Parky04 · 20/09/2025 13:12

Abdican · 20/09/2025 13:06

ok thanks everyone I didn’t expect so many replies straight away I prob should of said I know 2yo shouldn’t still be having bottles at night but he just won’t settle without and I’ve tried water and he just screams the house down and then wakes the other kids up so I end up giving in cos its easier when you’ve got 5 to get out the door in the morning

yes they are all DP’s kids except eldest from previous but he’s raised her since she was 3 so I count them all as his really. and I know the older ones can get themselves ready but it’s still me shouting them up and down the stairs and checking they’ve actually got everything cos if I don’t then school rings me later

I get what ppl are saying about stopping bottles but it feels impossible when you’re dead on your feet. I just feel like if DP done even one wake up it wouldn’t be all on me.

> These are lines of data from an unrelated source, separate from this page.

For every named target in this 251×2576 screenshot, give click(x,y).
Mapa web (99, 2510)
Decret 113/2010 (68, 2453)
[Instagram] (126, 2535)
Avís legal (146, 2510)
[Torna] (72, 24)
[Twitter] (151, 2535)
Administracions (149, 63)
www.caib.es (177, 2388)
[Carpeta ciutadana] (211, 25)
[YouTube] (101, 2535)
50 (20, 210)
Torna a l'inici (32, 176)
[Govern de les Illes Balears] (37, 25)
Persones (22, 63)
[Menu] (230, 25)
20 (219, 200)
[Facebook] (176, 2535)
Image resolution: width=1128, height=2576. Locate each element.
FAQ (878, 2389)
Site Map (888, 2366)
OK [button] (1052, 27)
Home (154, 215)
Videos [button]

He isn't settling with a bottle as he is waking up numerous times during the night!

BashfulClam · 20/09/2025 13:14

I’d go crazy and walk out for the weekend, go to a hotel and sleep. Let him see it’s not a walk in the park. I am one for massive overreactions though.

RosesAndHellebores · 20/09/2025 13:16

I disagree with most others. I didn't work from when ds was 14 months. I did all the nights because DH had a job, admittedly surgeon genre and needed to be focused at all times. I didn't.

My youngest was also a night waker and needed a bottle in the night to go back to sleep until about three.

The older ones need to be more independent.

InMyOpenOnion · 20/09/2025 13:17

Earning the money isn't a sufficient contribution to family life. After working hours it should be shared between you. Why does he think his "job" is 9-5 but yours is 24/7?

But I agree with PP that this particular problem with the sleep needs to be addressed not pandered to. Addressed by both of you though, not you by yourself.

CopperWhite · 20/09/2025 13:21

He should do one night at the weekends, but not the rest of the week when he has work. A SAHP is there precisely to take the burdens of things like night wakings.